About this exercise> Leave the images out and repeat the data exactly as given.

• • • • • • •

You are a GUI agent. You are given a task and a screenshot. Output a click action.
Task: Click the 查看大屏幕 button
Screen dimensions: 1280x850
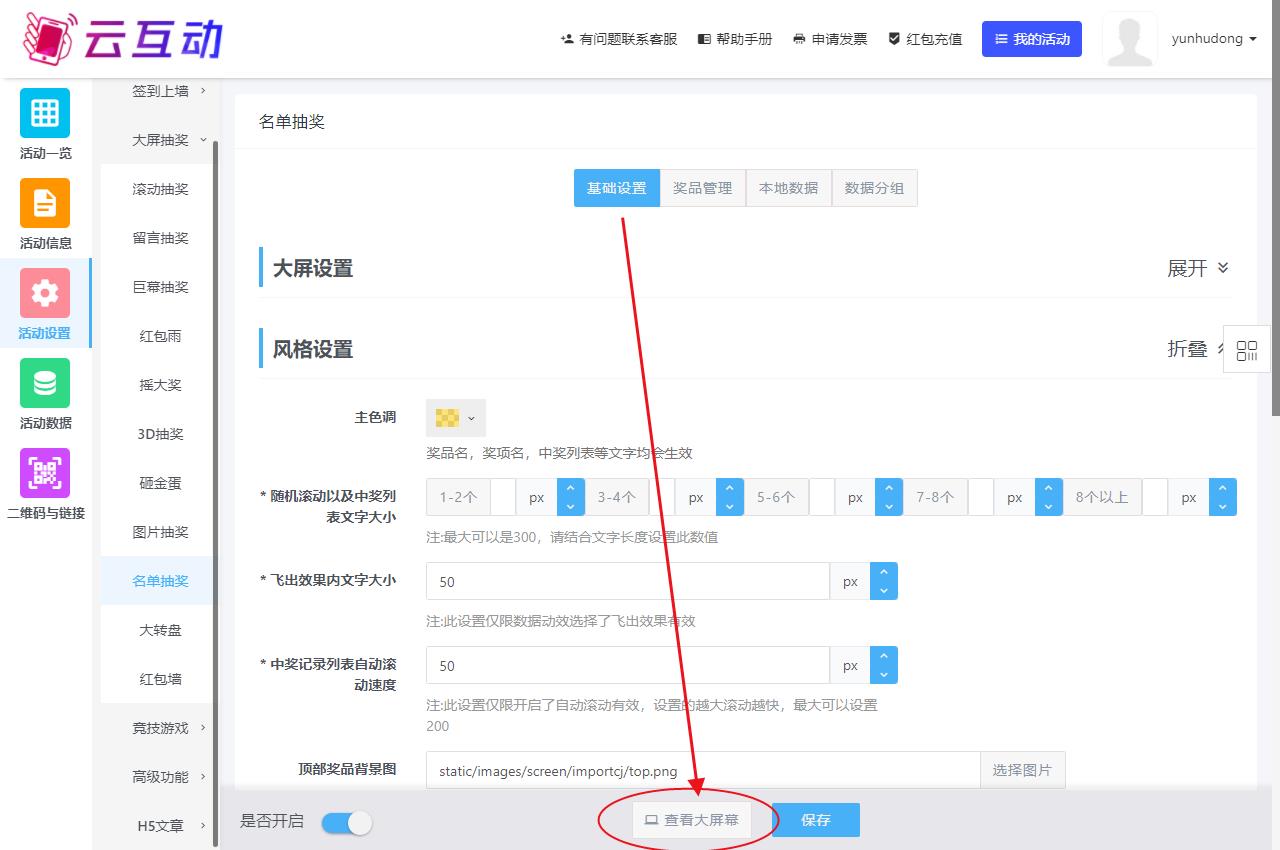691,820
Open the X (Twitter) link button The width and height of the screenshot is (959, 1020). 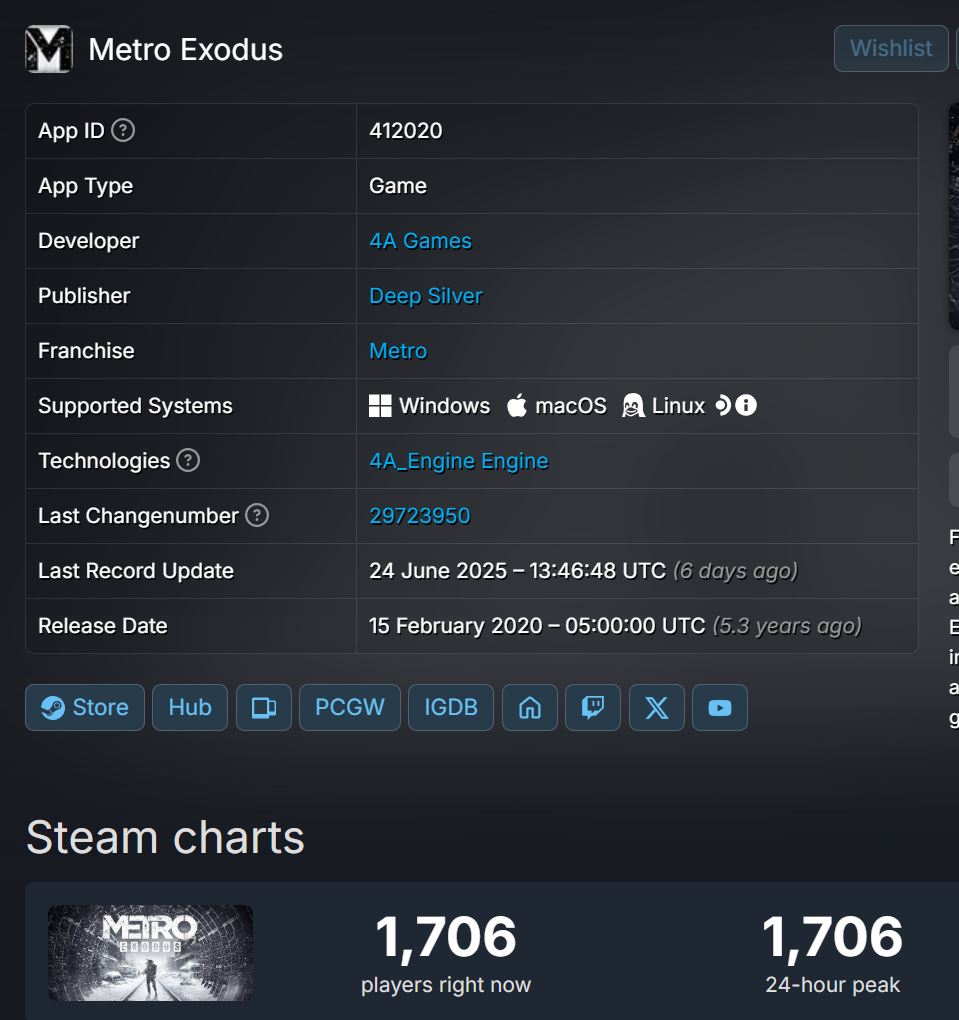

• • • • • • •

Answer box>
You are a GUI agent. You are given a task and a screenshot. Output a click action.
Task: Click the 查看大屏幕 button
Screen dimensions: 1280x850
691,820
Open the X (Twitter) link button The width and height of the screenshot is (959, 1020). 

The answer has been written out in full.